When Costello left Cadence in 1997, Steve Jobs, who was Apple's acting CEO at the time, called him to see if he might be interested in leading the computer maker so that Jobs could focus on his full-time job as CEO of Pixar, the animation studio. They spent hours walking around Palo Alto, California, talking about what it would take to save Apple.
After pointing out that nobody but Jobs himself had the perfect set of skills to lead Apple, Costello remembers telling him: "Steve, the biggest problem here is that you don't know if you want to take the job or not!" Jobs took a long pause, smiled, and said, "You're right, Joe. That is the problem," Costello recalled.
From there, a series of stumbles began to derail a promising post-Cadence career. Costello joined Knowledge Universe Inc., an education startup created by former junk bond king Michael Milken and Oracle Corp. CEO Larry Ellison, only to leave after three months when Milken ignored Costello's veto power to pursue an acquisition he opposed, according to Costello.
Geoffrey Moore, a spokesman for Knowledge Universe, declined make Milken available for comment.
Then, Costello agreed to become chairman of Think3, which was created by a former Cadence colleague. He later became CEO of the startup when investors threatened to push out management.
That's when Doerr, an early funder of Google, asked Costello if he'd be interested in becoming CEO of the fast- growing search company. Costello said he met with Sergey Brin and Larry Page in 2000. Costello wanted the job, yet decided that he couldn't abandon Think3's investors. Doerr declined to comment on Costello's candidacy for the Google job, which ultimately went to Eric Schmidt.
Costello then got another chance to run a big technology company, when he met with Yahoo co-founder Jerry Yang and Sequoia Capital's Mike Moritz, one of the Web portal's original investors. While Costello doesn't know if he was a finalist for Yahoo's CEO, he had the sense he would have gotten the job had the board opted to continue its technology-focused strategy. The job went instead to former Warner Bros. Entertainment executive Terry Semel.
The offers trailed off after that. A brief effort to get into education software failed to materialize. In 2006, Costello focused his attention Orb Networks. By 2008, Apple had largely accomplished Orb's goal of delivering Web content to mobile device, while Google and others were investing billions. When Orb's backers decided to liquidate the company and cut their losses, Costello put together a group to buy it instead.
Orb never made much of a mark and Costello sold it to Qualcomm Inc. in October for an undisclosed sum, though it wasn't enough to get back the $17 million he'd personally invested.
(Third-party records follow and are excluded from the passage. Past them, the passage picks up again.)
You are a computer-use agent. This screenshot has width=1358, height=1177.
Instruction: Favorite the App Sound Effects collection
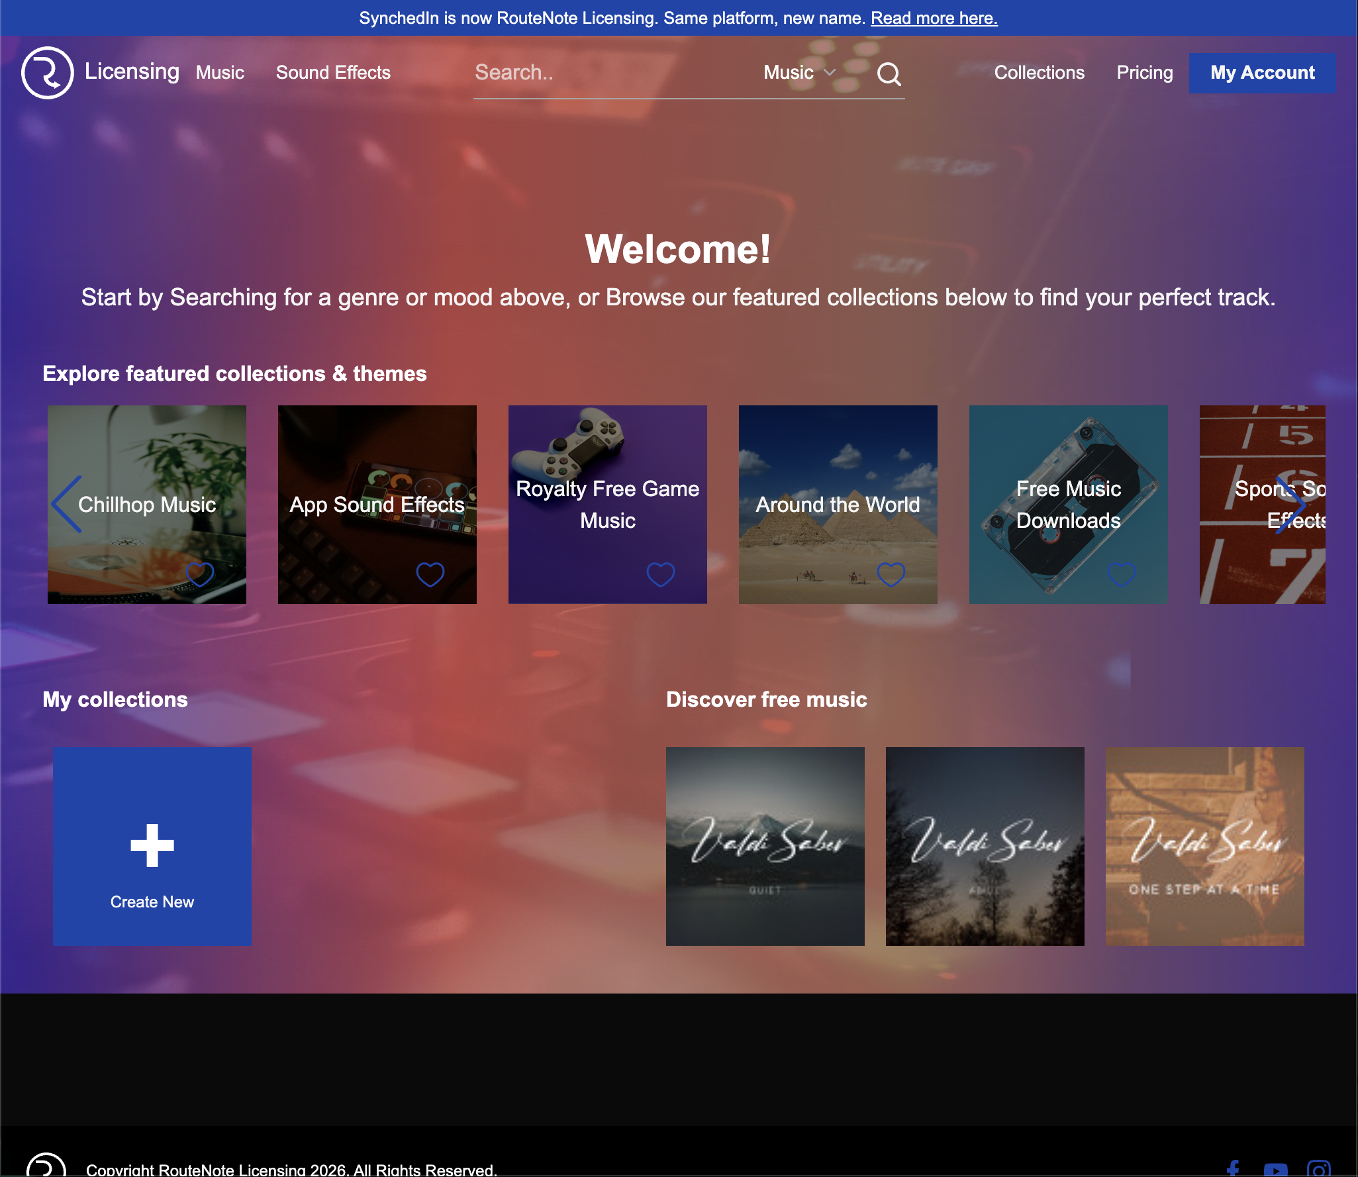(x=430, y=574)
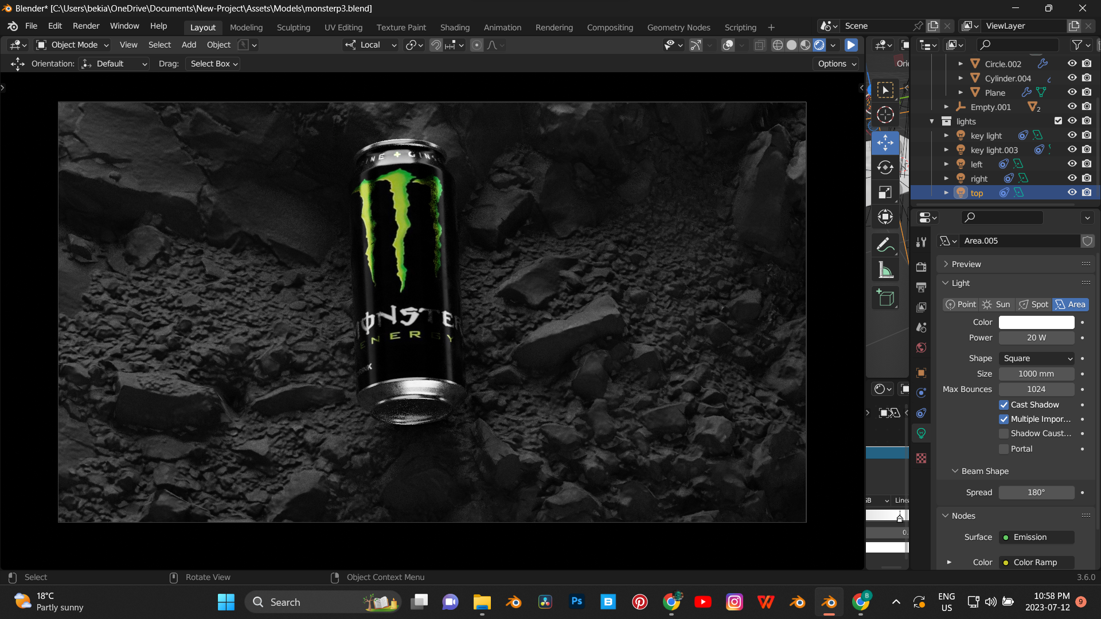1101x619 pixels.
Task: Select the Measure tool
Action: [x=885, y=269]
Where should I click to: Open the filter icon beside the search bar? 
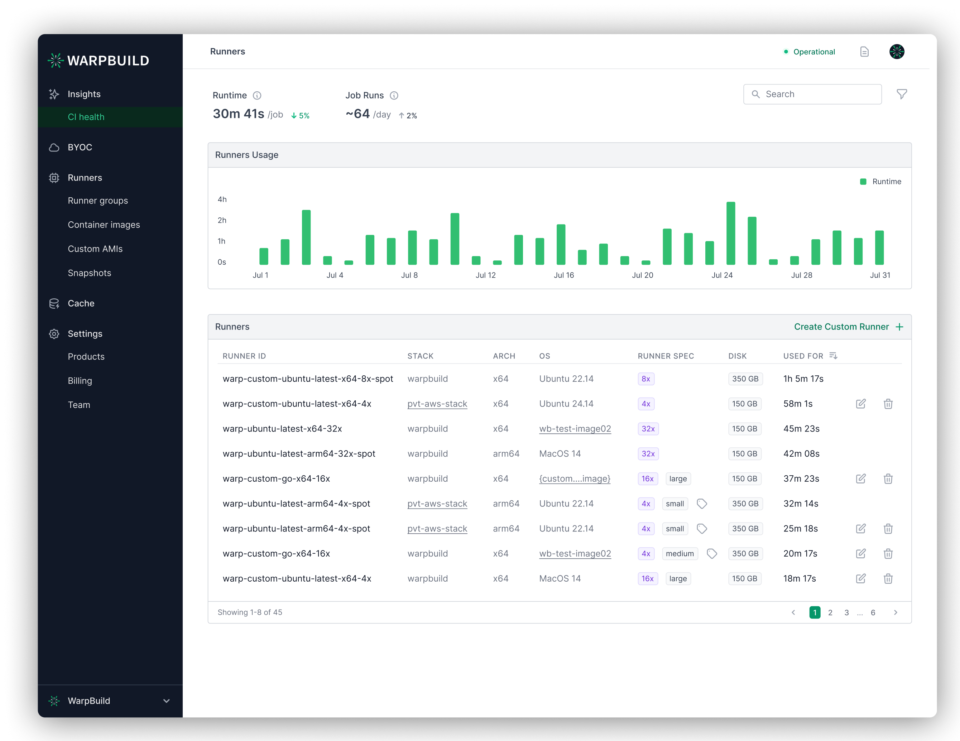tap(902, 94)
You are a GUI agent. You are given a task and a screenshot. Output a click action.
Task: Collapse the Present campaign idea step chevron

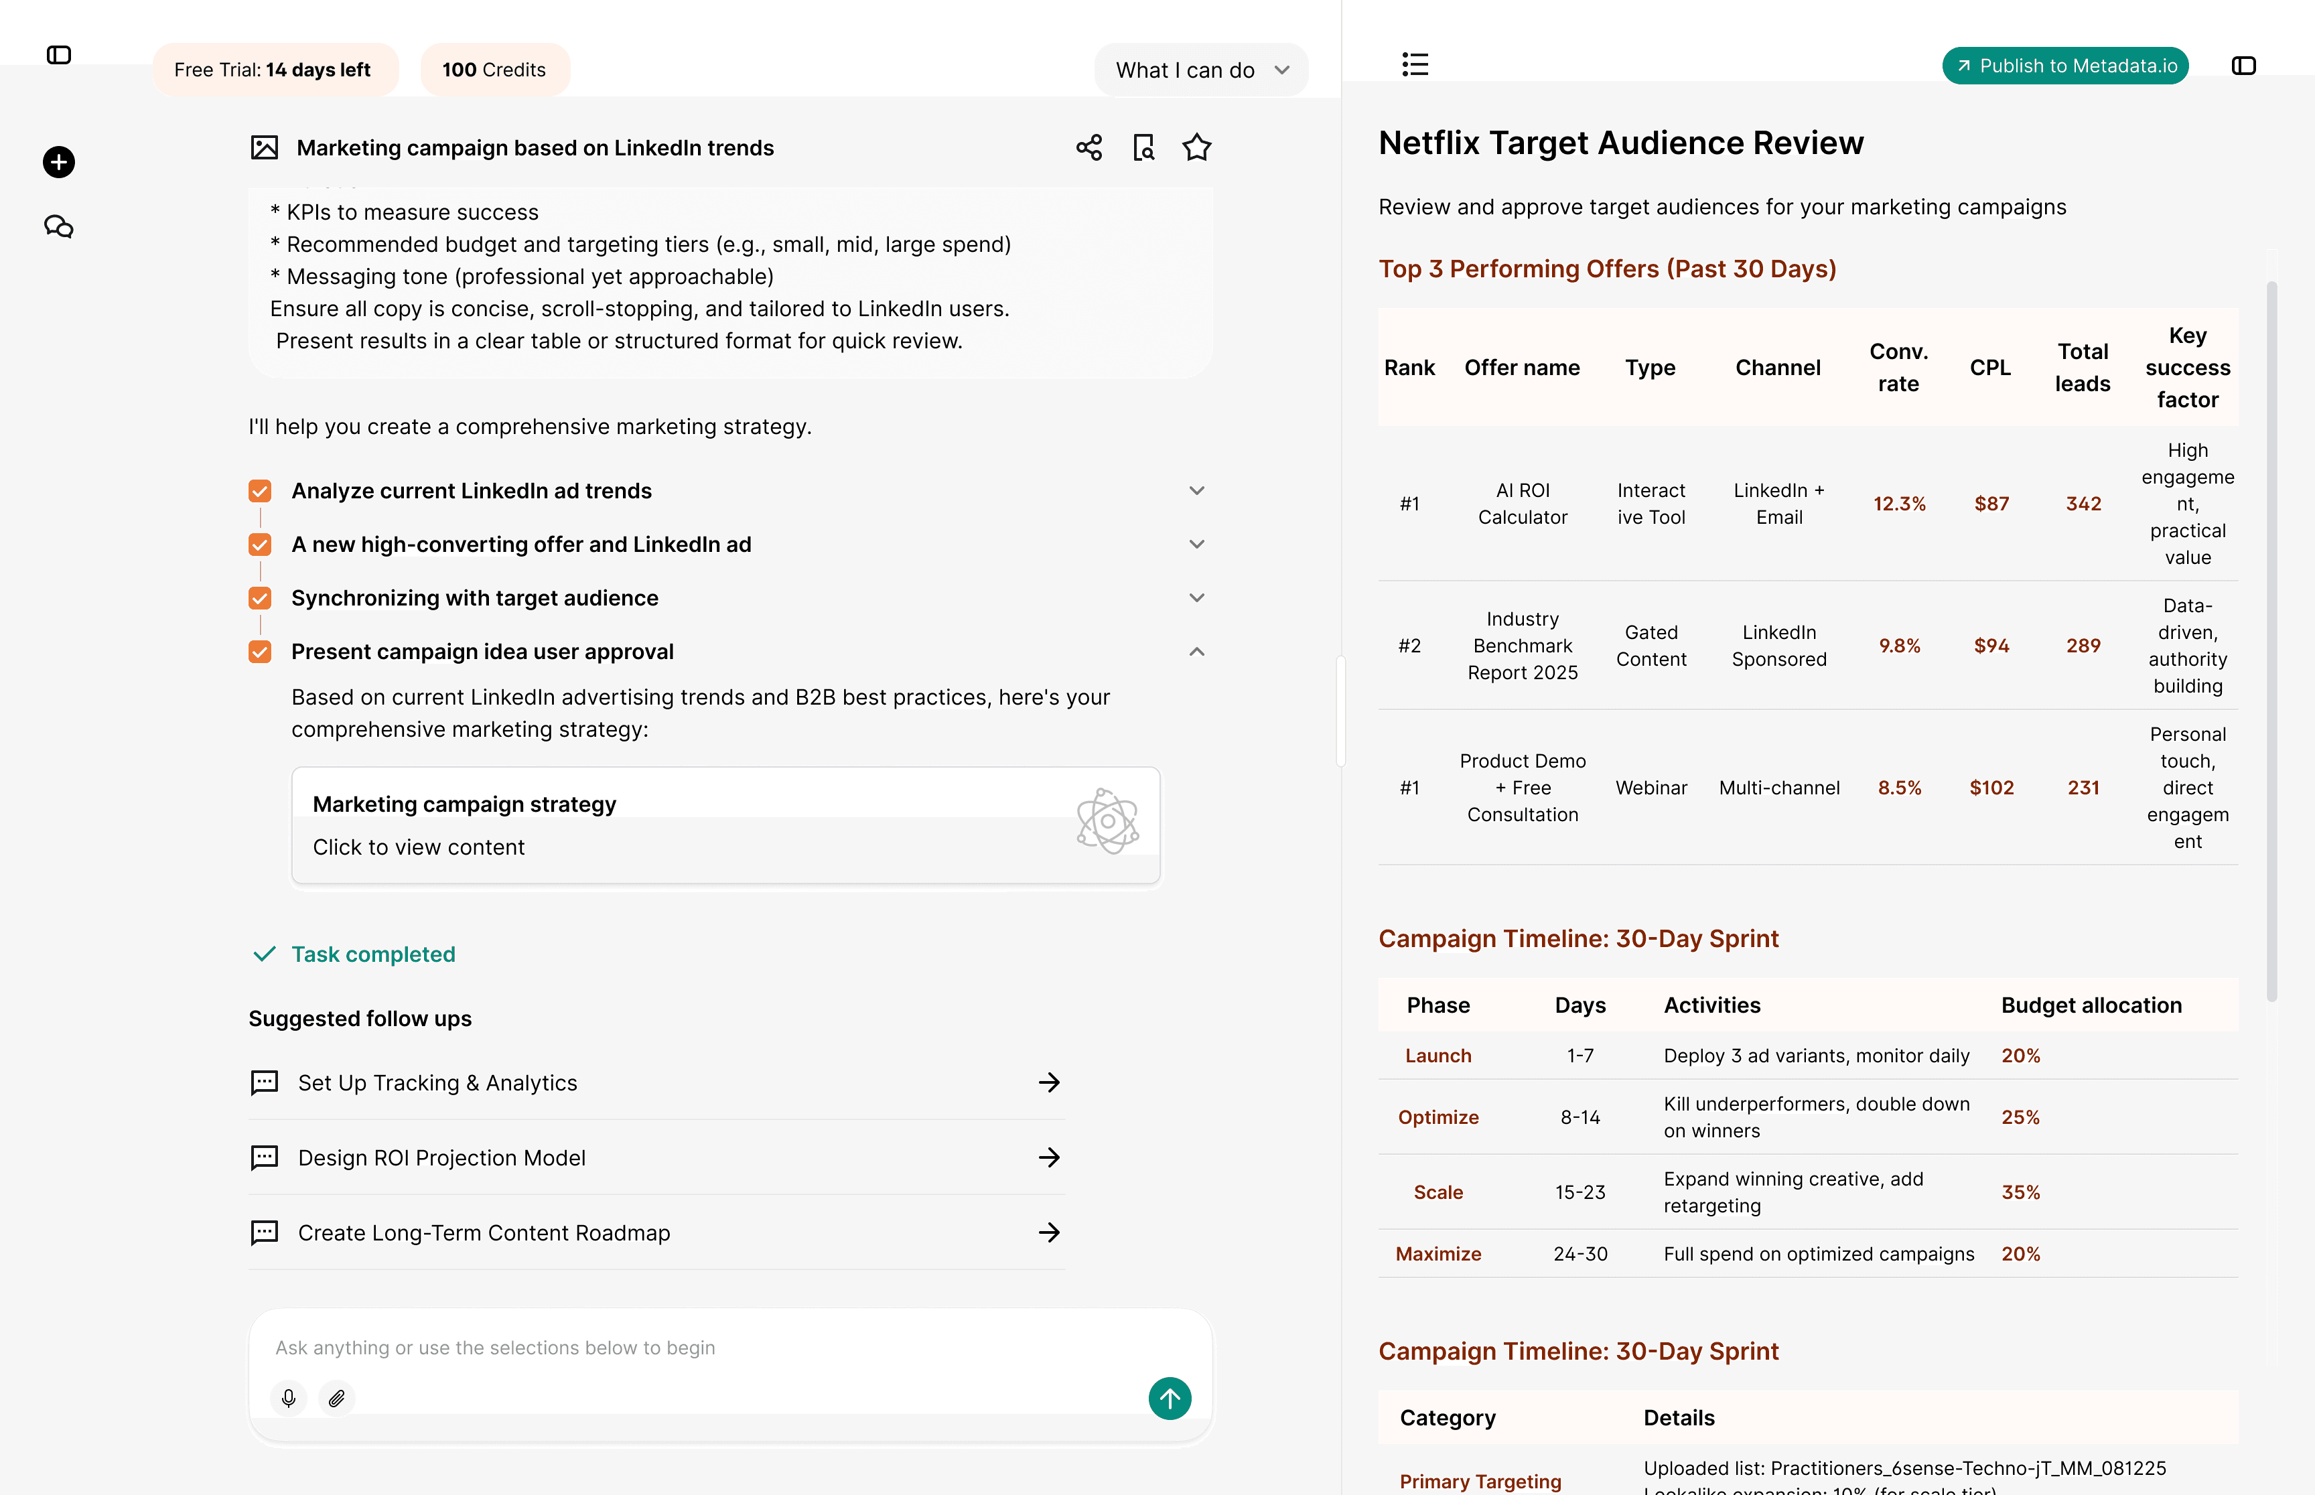coord(1196,651)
Soon after, he called venture capitalists including Doerr, who pitched him on Enlighted. The company's wireless network of sensors tracks motion, light and temperature to determine when people are working in offices. Enlighted had about 100 paying customers, including AT&T Inc. and Google, yet lacked the sales or operations scale to maintain its momentum, according to Trae Vassallo, a Kleiner Perkins partner who sits on Enlighted's board. Total funding to date is $55 million, including today's investment.
Costello's efforts to boost Enlighted's sales are already paying off, according to Vassallo. The company is landing bigger deals and has come up with a new payment option that lets facilities buy Enlighted's networks for no money down, paying instead with savings from their power bills.
Enlighted's founder, Tanuj Mohan, said Costello came in and saved a partnership with a large lighting-controls maker.
"We were not negotiating with them the right way, and it left a really bad taste in their mouth," Mohan said. "Joe apologized profusely, and the way he handled people at every level of the company was brilliant."
Costello is optimistic about his comeback attempt: "People assume I'm kicking myself, but I'm not that kind of personality. There's always another chance in life, and something else exciting to do."